Tutti sul carro di Alex Schwazer

Adesso che Alex Schwazer salirà sul palco di Sanremo, il processo di riscatto potrà essere compiuto. E poco conta che al marciatore (ex? ancora?) interessi soprattutto riuscire ad essere al via nelle gare di Tokyo del prossimo mese di luglio, quando rischia di non poter partecipare perché le istituzioni dello sport sputtanate dal Tribunale di Bolzano continuano a tenere alto il muro nei suoi confronti. Meglio la passerella nazional-popolare dell’Ariston per pulirsi la coscienza mentre sarebbe auspicabile che da qui al giorno dell’accensione del braciere olimpico lo sport italiano mettesse in campo tutto il suo peso per portare a Tokyo anche Schwazer. Da atleta. Non da simbolo.

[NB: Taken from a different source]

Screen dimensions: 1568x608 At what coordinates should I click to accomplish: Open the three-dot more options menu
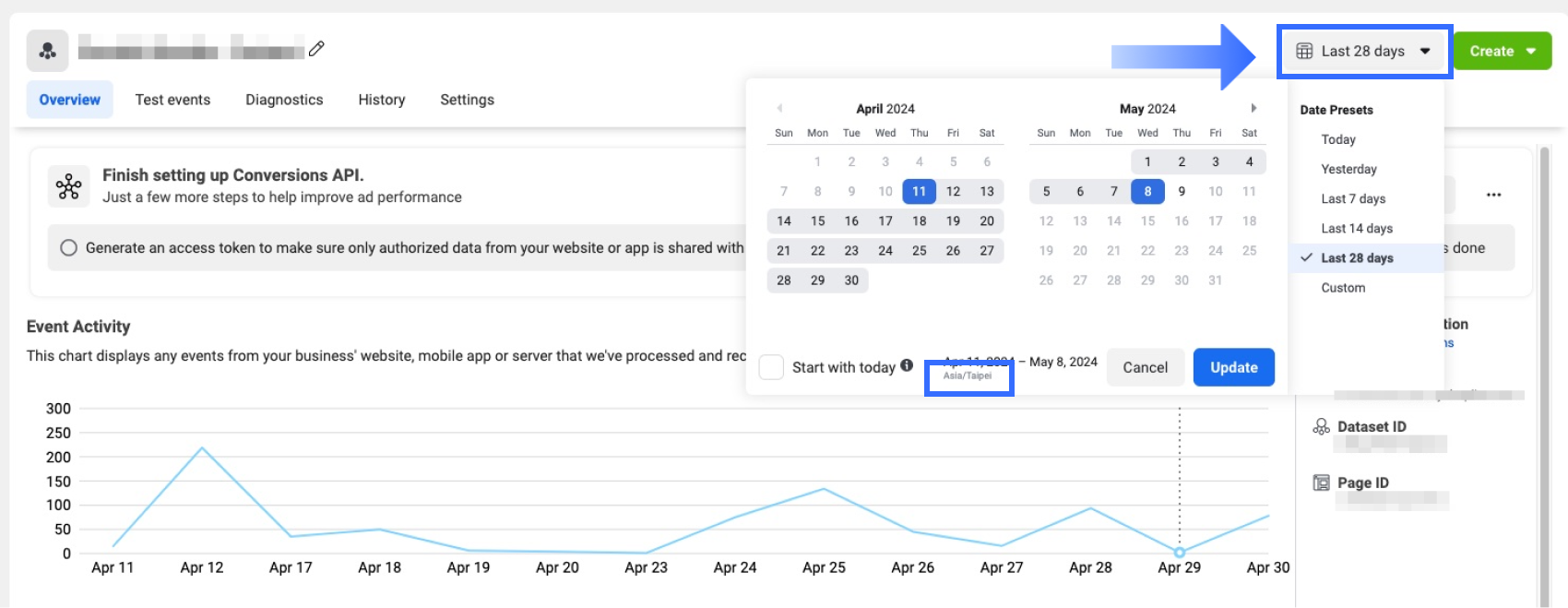pos(1493,195)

C’è ancora tempo per fare l’una (Sanremo) e l’altra cosa. Nei giorni della redenzione del marciatore, però, sarà utile ricordare come lo schema del “solo contro tutti” sia già stato vissuto nell’ormai lontano 2016, quello dell’annuncio della positività e della cacciata con ignominia da Rio de Janeiro. Dice Sandro Donati, tecnico di Schwazer, che in questi anni solo il presidente del Coni, Malagò, e il suo segretario generale, Mornati, gli sono stati vicini. Allora la sensazione fu leggermente diversa, con i vertici dello sport italiani imbarazzati per una vicenda dai contorni non chiarissimi ma che metteva fuori la speranza numero uno di medaglia dell’intera spedizione.

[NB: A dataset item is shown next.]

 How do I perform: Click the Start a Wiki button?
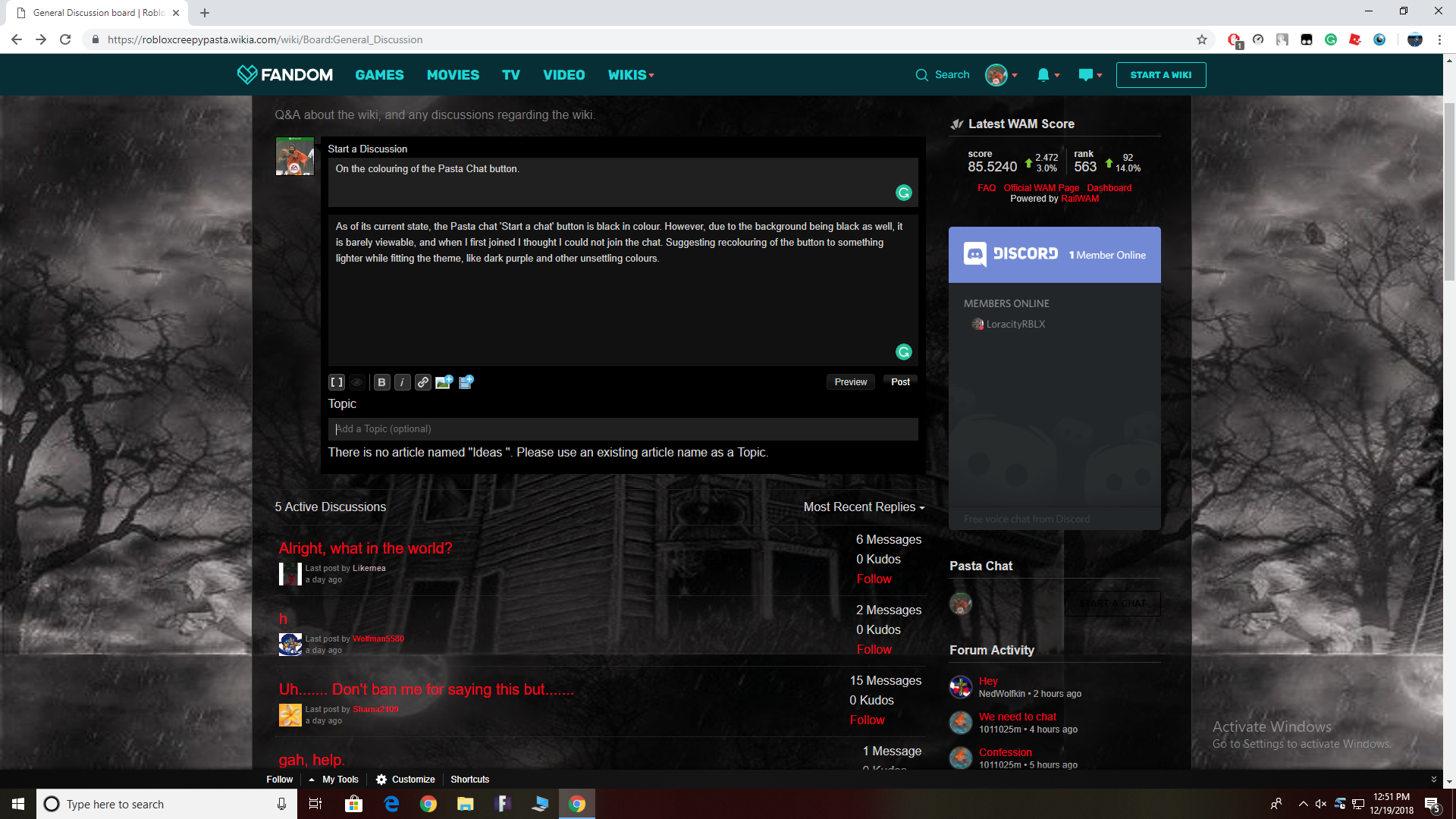[x=1160, y=74]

Il silenzio della politica

Anche la politica mostrò imbarazzo. E silenzi. Zitto l’allora presidente del Consiglio, Matteo Renzi (che adesso ha twittato un entusiasta “Qualcuno pagherà peer aver distrutto la vita e la carriera di Alex Schwazer?”) e zitto Claudio De Vincenti che da sottosegretario faceva le veci del ministro dello Sport. E i colleghi? Oggi saranno contenti di riabbracciarlo. Di certo, però, allora non si lasciarono attraversare dal dubbio nemmeno davanti alle assicurazioni di essere vittima di una trappola. “Vergogna d’Italia, squalificatelo a vita” tuonò Gianmarco Tamberi, per poi affondare a sentenza del Tas pubblicata: “Non credo nel complotto… Il mio non è accanimento verso di lui, semplicemente il mio modo di concepire lo sport”. Federica Pellegrini: “Non so se darla per vera (la notizia ndr), comunque dispiace molto che ci sia ricascato”. E la parola radiazione era la più utilizzata.

Chi doveva difenderlo si voltò dall’altra parte. Come il comunicato della Fidal, la sua federazione, infarcito di “posizione rispettosamente interlocutoria”, “rispetto delle regole” e “non appartengono valutazioni che vadano oltre gli atti ufficiali, unico elemento che ha costituito e costituirà in futuro la base dell’operato della Federazione”. Ecco. Dopo aver spedito sul palco di Sanremo, chi allora non lo difese faccia di tutto per farlo salire sull’aereo per Tokyo. Come minimo.